TASK DESCRIPTION: In the entries below, copy only the lines from the one that contains "Viewport: 954px width, 1078px height." through the last line, exactly, and omit any pictures.

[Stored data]
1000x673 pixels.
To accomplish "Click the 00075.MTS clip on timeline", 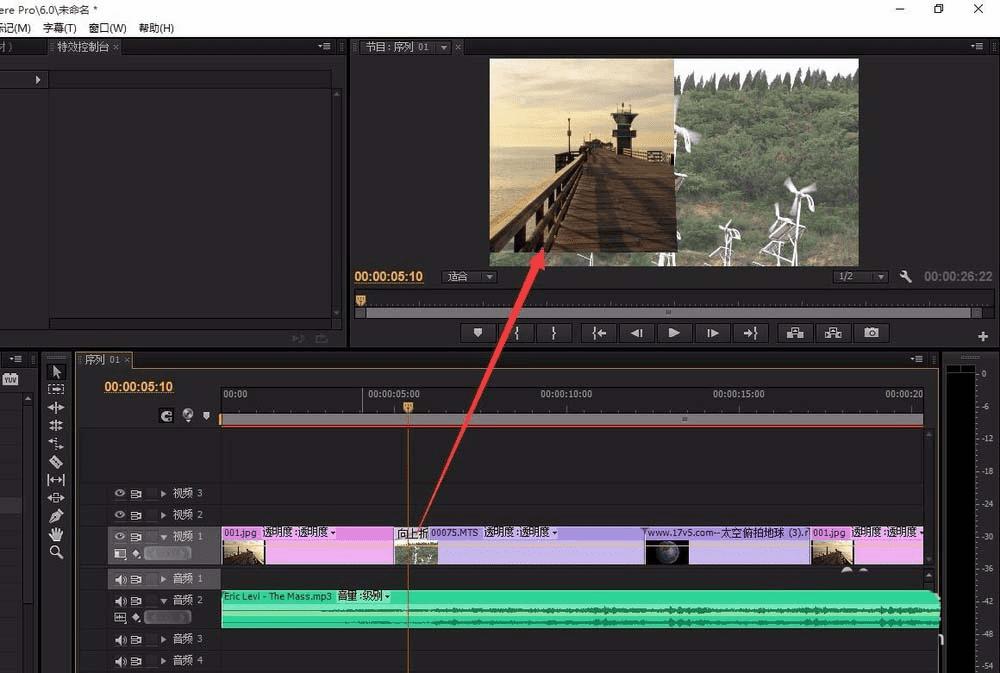I will click(540, 548).
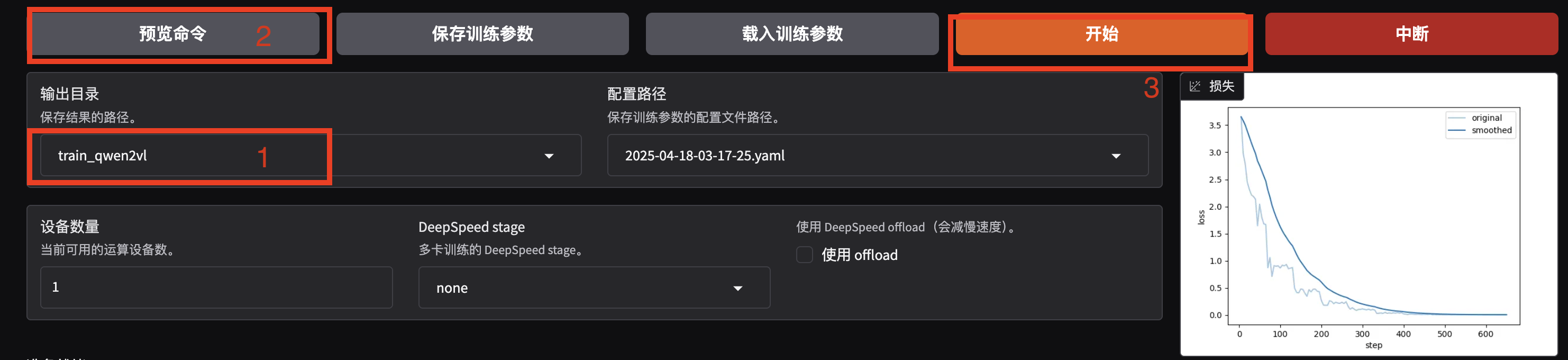The image size is (1568, 360).
Task: Click the none value in DeepSpeed stage
Action: tap(452, 288)
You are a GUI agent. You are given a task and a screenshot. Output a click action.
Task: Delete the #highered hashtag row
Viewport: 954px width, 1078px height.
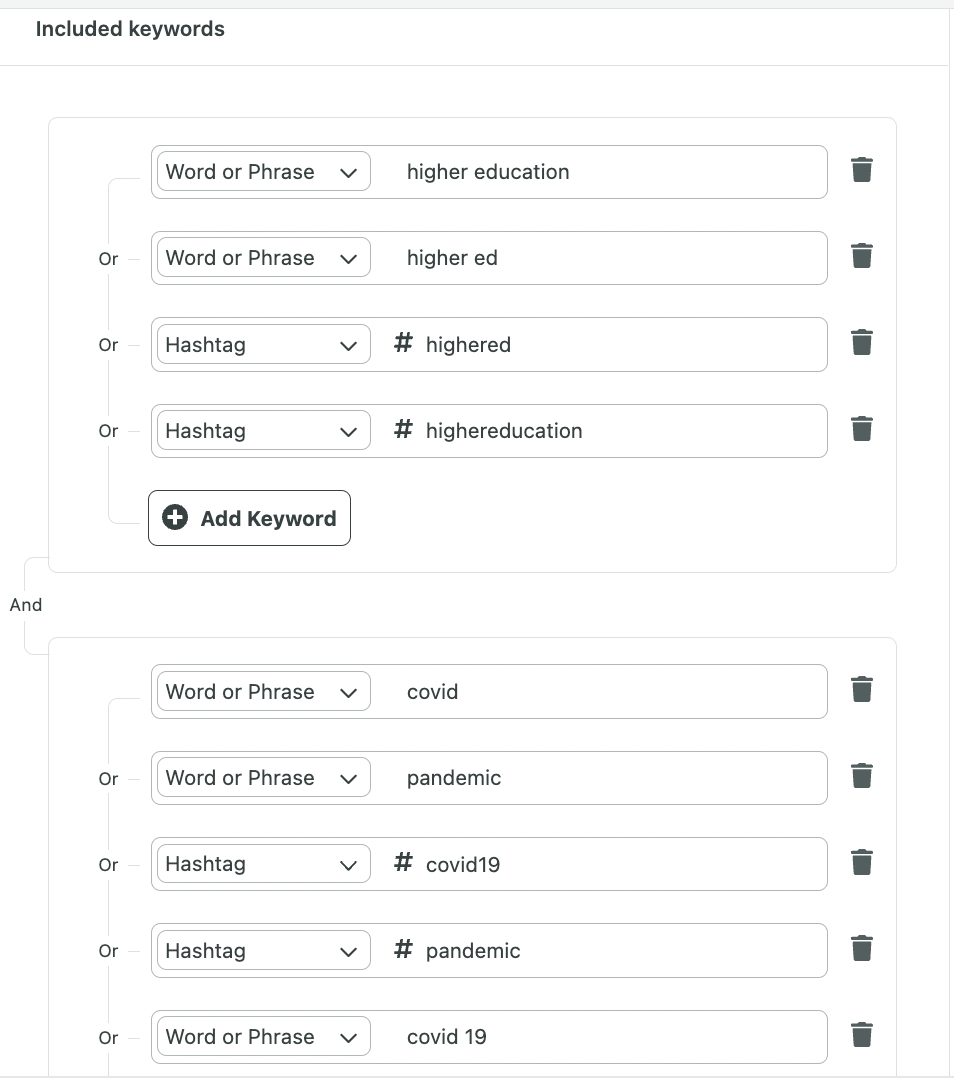click(x=861, y=342)
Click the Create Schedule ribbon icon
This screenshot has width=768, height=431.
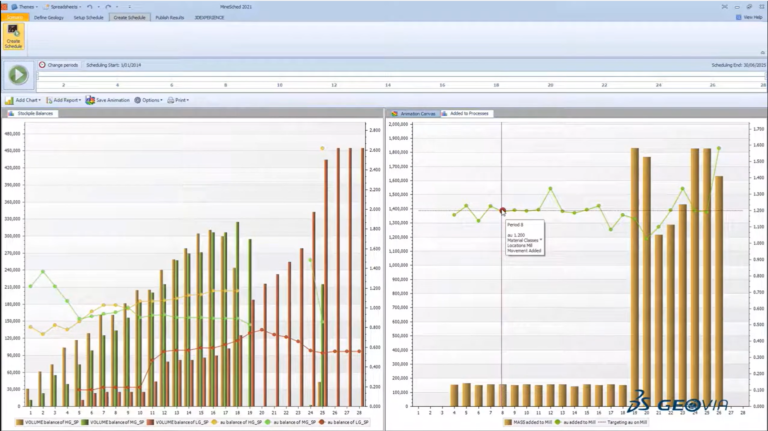(13, 36)
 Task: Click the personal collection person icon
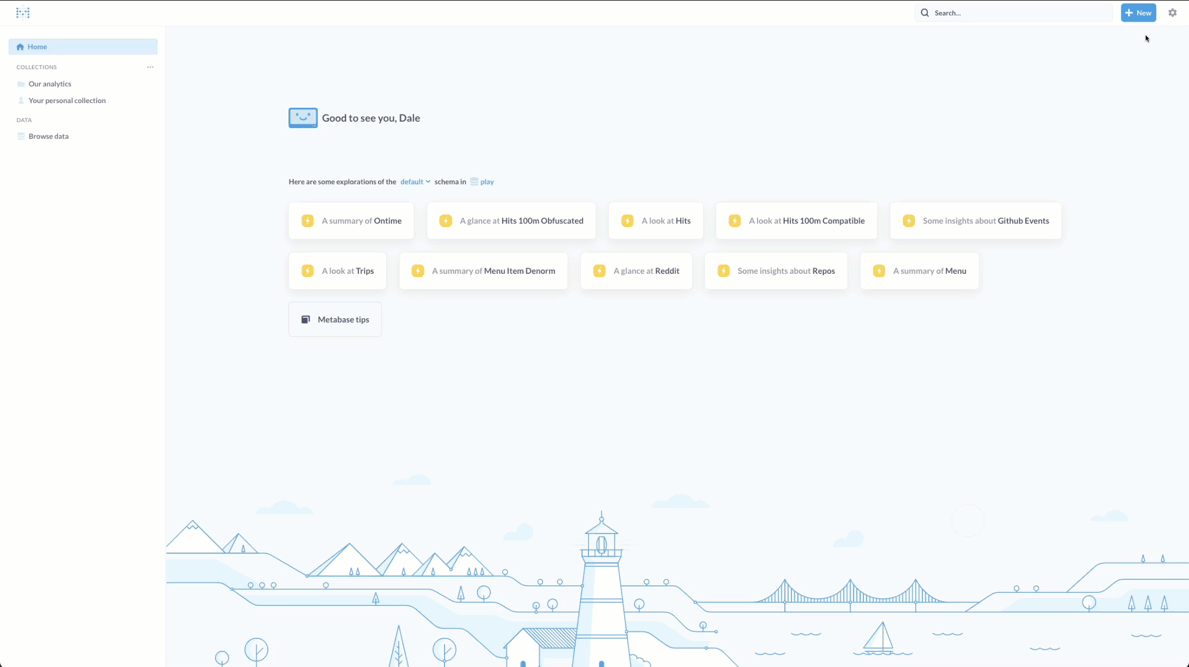click(x=21, y=101)
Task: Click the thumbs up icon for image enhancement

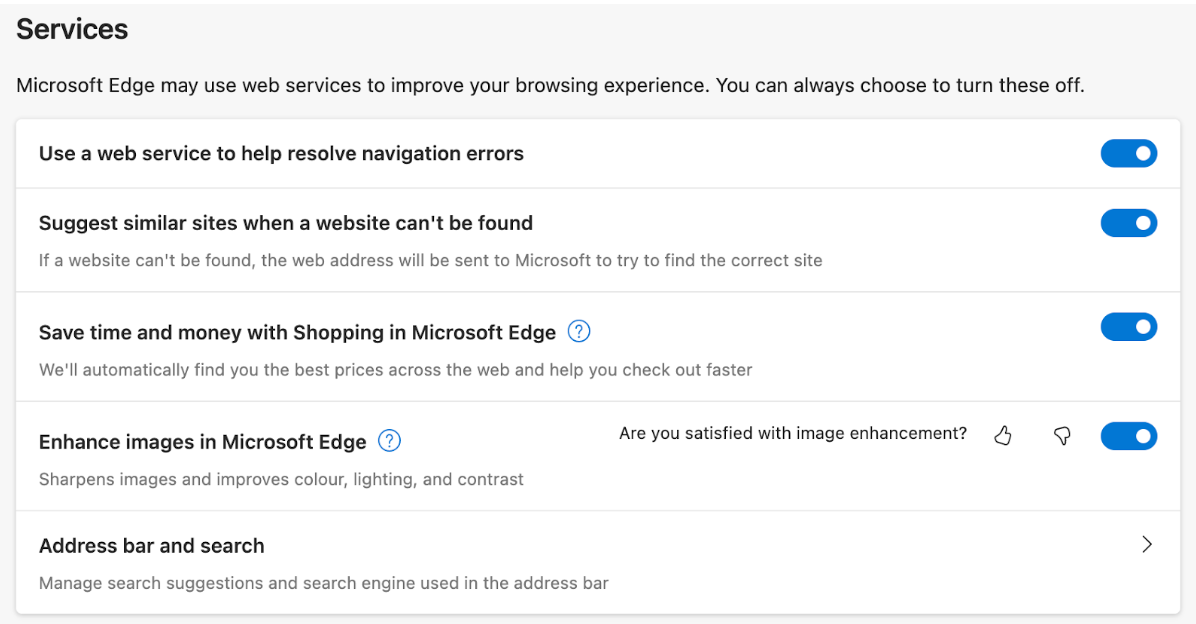Action: (x=1003, y=435)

RESULT FOR THIS TASK:
Viewport: 954px width, 1078px height.
click(x=861, y=342)
Click the Create Schedule ribbon icon
This screenshot has width=768, height=431.
(13, 36)
 Task: Click the personal collection person icon
click(x=21, y=101)
Task: Click the thumbs up icon for image enhancement

Action: (x=1003, y=435)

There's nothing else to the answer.